In reaching these calculation methodologies, the draft Standard sets out to reflect the borrower’s/investee’s:
- direct GHG emissions (i.e. those which are generated from sources that are directly owned/controlled by the borrower/investee);
- ‘upstream’ indirect GHG emissions (i.e. those which are generated by the borrower’s/investee’s supply chains, such as from the generation of electricity consumed and from the production of raw materials used); and
- ‘downstream’ indirect GHG emissions (i.e. those which are generated as a consequence of the use of the borrower’s/investee’s products or services). This third element will be the key factor when assessing the GHG emissions that result from investment in, and lending to, the oil and gas sector.
As well as recognising “generated emissions” (i.e. GHG emissions that result from financial activities), the Standard also provides carbon accounting credit for “avoided emissions” (i.e. GHG emissions that are prevented through financial activities, such as investment in renewable or energy-efficient projects) and “removed emissions” (i.e. GHG that is removed from the atmosphere as a result of financial activities, such as investment in reforestation projects). In that sense, the draft Standard should be thought of as both a ‘green’ and a ‘brown’ carbon accounting regime, although those labels are somewhat reductive.

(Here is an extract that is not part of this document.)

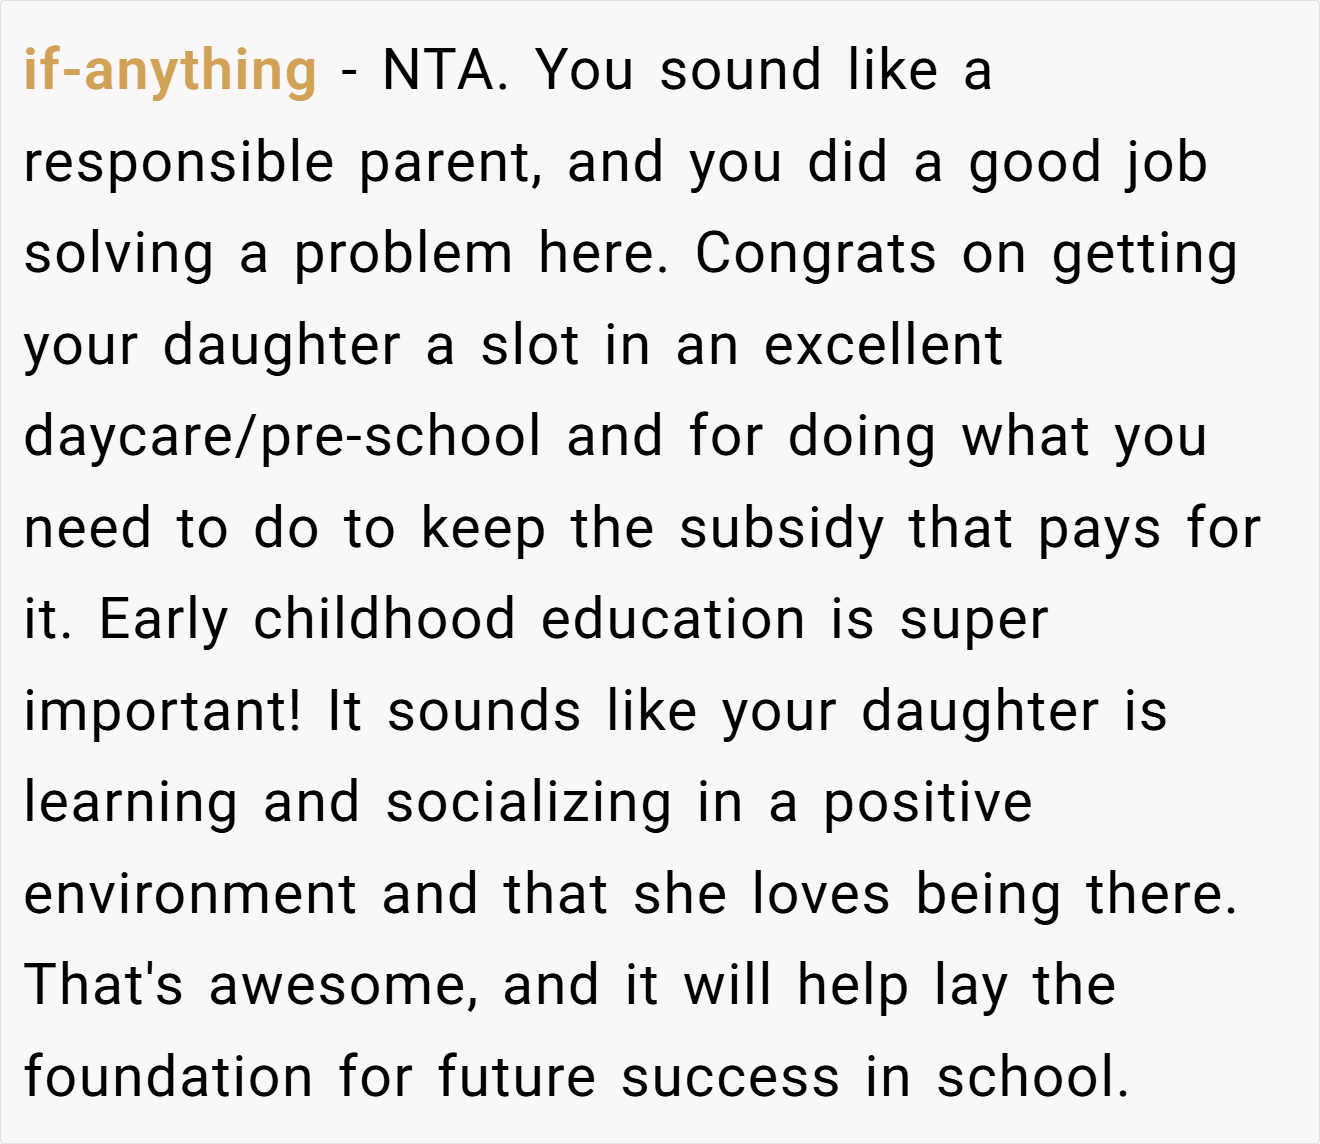Viewport: 1320px width, 1144px height.
Task: Click the text 'daycare/pre-school'
Action: 283,437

While the draft Standard recognises that limited data is often the main challenge in calculating financed emissions, it should not be used as an excuse not to begin the process of carbon accounting and disclosure. The Dutch founder institutions state that, even using estimated or proxy data, they have already been able to identify carbon-intensive hotspots in their lending and investment portfolios and respond accordingly.
Interaction with other climate-related frameworks
The Standard is intended to complement existing climate-related frameworks. In particular, one of the Task Force on Climate-related Financial Disclosures (TCFD) recommended disclosures relates to GHG emissions and related risks. PCAF provides a framework for financial institutions to disclose not only the GHG emissions that they themselves generate, but also the GHG emissions that they finance, with the Standard providing detailed guidance on what ‘shall’ be disclosed (i.e. mandatory), and what ‘should’ be disclosed (i.e. recommended). Member institutions who do not provide the ‘shall’ disclosures will need to explain why they have not. This will be of particular relevance to financial institutions with a premium London listing, given the FCA’s current consultation on the introduction of the TCFD disclosure framework into the Listing Rules on a ‘comply or explain’ basis (see our separate briefing here for further information).